PROMPT:
Going down the data below, set down exactly the line with "This screenshot has width=1946, height=792." and each line after it through the line with "Open the settings search magnifier icon"; no other lines.

EXTRACTED DATA:

= = = = =

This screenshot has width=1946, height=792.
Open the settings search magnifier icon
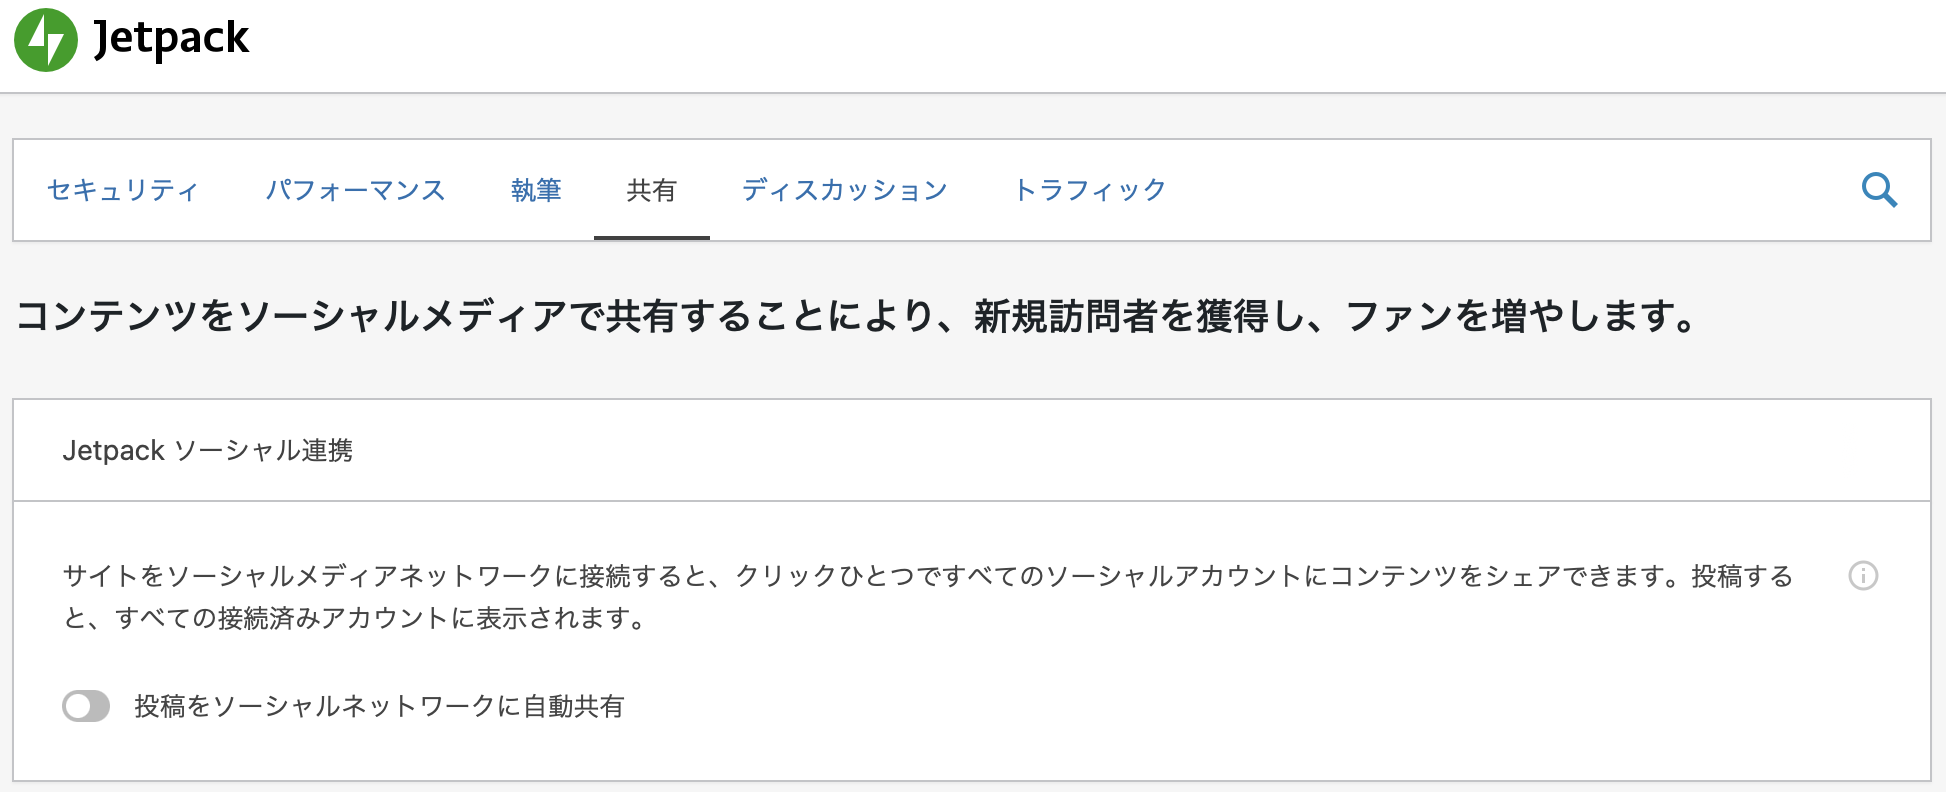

= = = = =

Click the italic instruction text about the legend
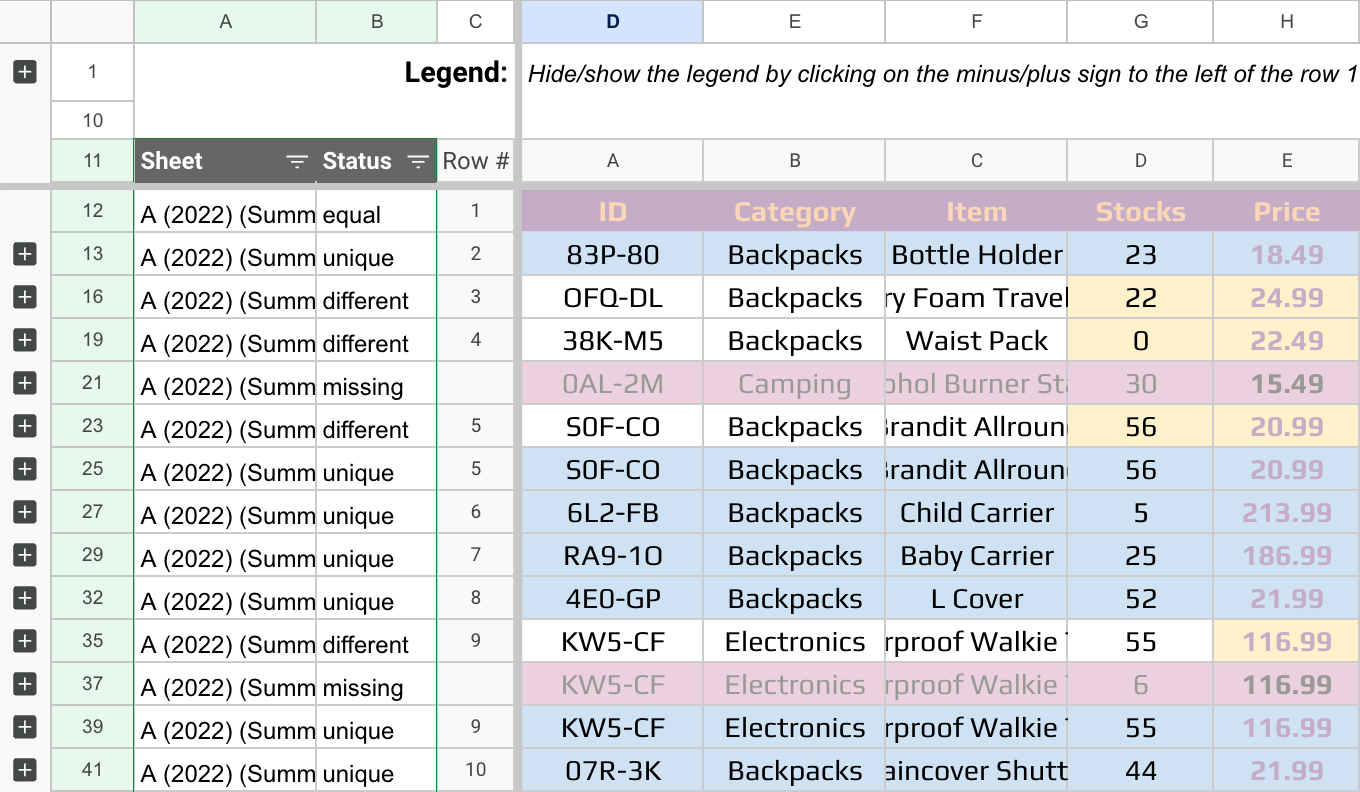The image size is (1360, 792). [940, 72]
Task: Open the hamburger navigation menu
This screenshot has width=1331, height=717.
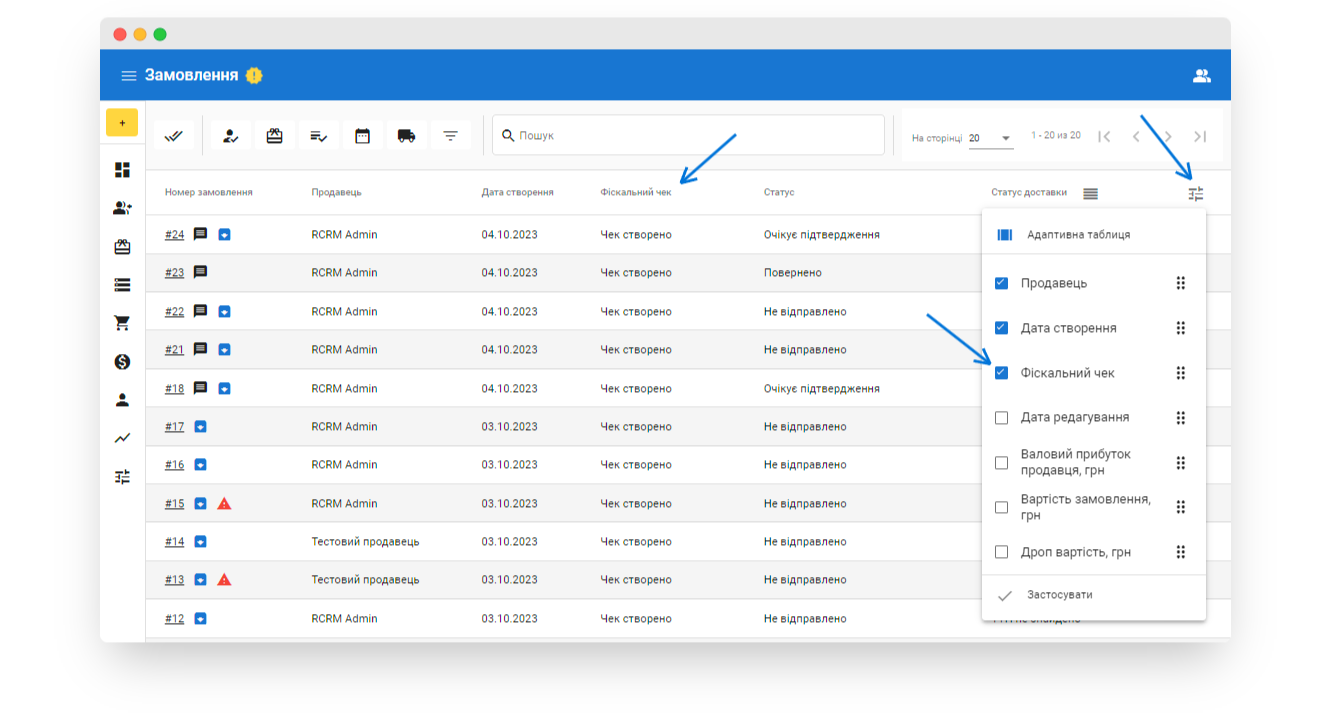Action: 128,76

= = = = =

REPLY TO THE TASK:
This screenshot has width=1946, height=792.
Open the settings search magnifier icon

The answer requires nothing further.